L’AVA (Asociación Verde Amazónico) est composé de 15 associations et coopératives représentant environ 6000 producteurs de cacao et de café dans la région péruvienne de San Martín. Le but de l’AVA est de représenter ses membres et de fournir des services stratégiques aux organisations de base: l’éducation et la formation des agriculteurs, le conseil dans les programmes de production biologique et durable, le conseil commercial et la promotion des techniques responsables et de la conservation des ressources naturelles.

La plupart des coopératives ont construit des infrastructures sur propriété foncière dont le statut juridique est mal défini, et qui ne peut donc pas servir de garantie lors de la demande de crédit. Les autorités locales et régionales sont prêts à résoudre ce problème à condition que les coopératives préparent les documents juridiques nécessaires. ESFIM a financé le travail d’une équipe de juristes spécialisés qui ont enquêté sur la situation juridique de l’infrastructure détenue par les membres d’AVA, en collaboration avec le conseil d’administration d’AVA. Dans chacune des coopératives membres d’AVA, ils ont compilé un dossier avec tous les documents nécessaires et ont aidé le conseil d’administration à entamer le processus de régularisation juridique. Cela a abouti à la description de 32 lots avec des problèmes d’enregistrement légal dans huit coopératives. Sur la base de cette analyse, AVA a commencé en 2018 avec le processus administratif de légalisation des infrastructures et des terrains dans ces huit coopératives.

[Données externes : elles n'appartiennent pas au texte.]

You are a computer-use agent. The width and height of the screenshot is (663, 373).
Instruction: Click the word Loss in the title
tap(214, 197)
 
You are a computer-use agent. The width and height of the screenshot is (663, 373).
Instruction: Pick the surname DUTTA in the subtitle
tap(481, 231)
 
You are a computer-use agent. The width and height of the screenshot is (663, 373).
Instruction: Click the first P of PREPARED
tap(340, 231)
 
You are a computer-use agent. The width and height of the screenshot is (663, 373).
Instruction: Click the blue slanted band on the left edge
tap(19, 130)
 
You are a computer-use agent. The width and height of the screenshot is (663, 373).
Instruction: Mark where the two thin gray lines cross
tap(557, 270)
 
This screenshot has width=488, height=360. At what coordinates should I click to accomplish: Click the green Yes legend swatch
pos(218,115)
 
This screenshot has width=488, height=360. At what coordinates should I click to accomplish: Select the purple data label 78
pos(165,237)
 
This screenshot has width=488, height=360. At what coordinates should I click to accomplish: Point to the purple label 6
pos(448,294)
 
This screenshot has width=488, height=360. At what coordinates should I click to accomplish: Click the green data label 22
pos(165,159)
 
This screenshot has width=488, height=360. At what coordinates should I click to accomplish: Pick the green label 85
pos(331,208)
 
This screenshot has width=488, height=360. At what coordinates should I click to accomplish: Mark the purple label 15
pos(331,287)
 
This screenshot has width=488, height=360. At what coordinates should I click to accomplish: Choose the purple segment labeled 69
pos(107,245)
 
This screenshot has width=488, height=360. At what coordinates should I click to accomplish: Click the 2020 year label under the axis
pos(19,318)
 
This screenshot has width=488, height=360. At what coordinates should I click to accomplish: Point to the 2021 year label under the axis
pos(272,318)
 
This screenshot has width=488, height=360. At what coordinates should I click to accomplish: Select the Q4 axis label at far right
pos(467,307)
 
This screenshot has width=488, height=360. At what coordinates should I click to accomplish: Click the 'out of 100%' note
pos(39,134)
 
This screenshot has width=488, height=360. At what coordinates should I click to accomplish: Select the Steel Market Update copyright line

A titre de préparation aux entretiens des conseils avec les fonctionnaires qui décident de la légalisation des propriétés, et avec le soutien de Agriterra, AVA a utilisé les résultats de la recherche ESFIM pour développer un document de lobbying pour expliquer l’importance du processus de régularisation et ses avantages pour le secteur. Les autorités régionales ont réagi positivement à cette gestion politique et ont entamé une procédure visant à accélérer la légalisation des lots et des infrastructures qu’ils avaient déjà soutenue dans des projets antérieurs.

Ce procès structuré de plaidoyer efficace et proactive, en utilisant un document de politiques fondée sur des preuves (c’est-à-dire en appliquant la méthodologie FACT) est actuellement présenté sur différentes plates-formes (syndicats et unions, municipalités, des ateliers sectoriels) comme un exemple qui peut être reproduit par d’autres organisations de producteurs dans leurs domaines spécifiques de gestion de plaidoyer.